Updated: Feb 26, 2021

In remote and under-resourced areas, drones reduce the risk of spoilage and wastage for what is now one of the most precious commodities on the earth.


For a remote health clinic - whether in Africa or in a rural part of the U.S. - one of the challenges presented by the Moderna and Pfizer Covid-19 vaccines is their temperature requirements. The ultra-cold freezers needed to store them cost $10,000 or more, and storing the vaccines in dry ice is logistically complicated. Getting the vaccines to remote locations quickly, therefore, is key. To do that, some vaccines will soon begin to be delivered by drone.
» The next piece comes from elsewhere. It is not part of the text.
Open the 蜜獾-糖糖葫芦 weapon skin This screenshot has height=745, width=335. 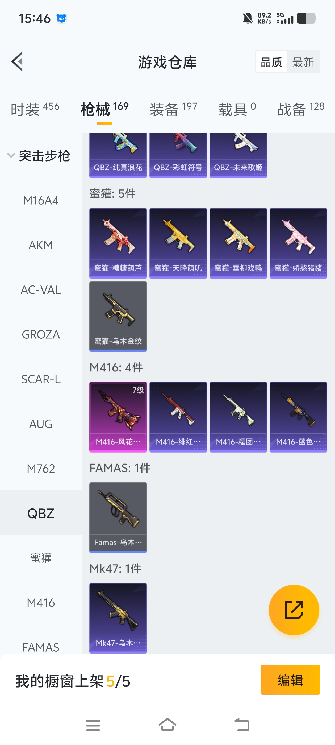point(118,243)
Zipline, a drone delivery service that first launched in Rwanda in 2014, making emergency deliveries of blood for transfusions to rural clinics, will begin delivering Covid-19 vaccines in the countries where it currently operates - Rwanda, Ghana, Tanzania, and the rural U.S. - this spring. The company will store vaccines in ultra-cold freezers at its distribution centres, and when a clinic needs vaccines, the drones can make a delivery within roughly half an hour.
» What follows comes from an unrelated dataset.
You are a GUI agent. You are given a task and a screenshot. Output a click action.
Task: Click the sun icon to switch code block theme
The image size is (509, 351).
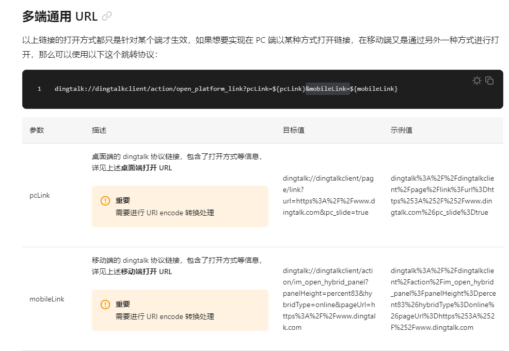tap(478, 81)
“Because we will have ultra-low freezers at our distribution centers, it allows rural and remote health facilities to bypass the need for having the freezers themselves,” says Zipline. “And because we make deliveries on demand, we can send the precise amount needed at that very moment. They don’t have to worry about inventory. They don’t have to worry about having too much or having too little - we’re sending it right away.”

Right now, if a vaccine distribution center doesn’t have an ultra-low-temperature freezer, a vaccine such as Pfizer’s will only last five days. “You’re at risk of spoilage and wastage for what is one of the most precious commodities on the earth right now,” Zipline says.

When Zipline gets an order, it will send the vaccines inside a box in the drone that tracks the temperature and keeps the vaccine cold. It isn’t ultra-cold - the vaccines will begin to thaw. But because they can be delivered quickly, shots can be administered before the vaccines expire.


In rural USA, many hospitals can’t afford expensive new freezers. “Many don’t have the infrastructure they need to receive these vaccines,” says Zipline. So while they may need them the most, they might be the least likely to get them at a significant scale. Unless we bring in some major help.”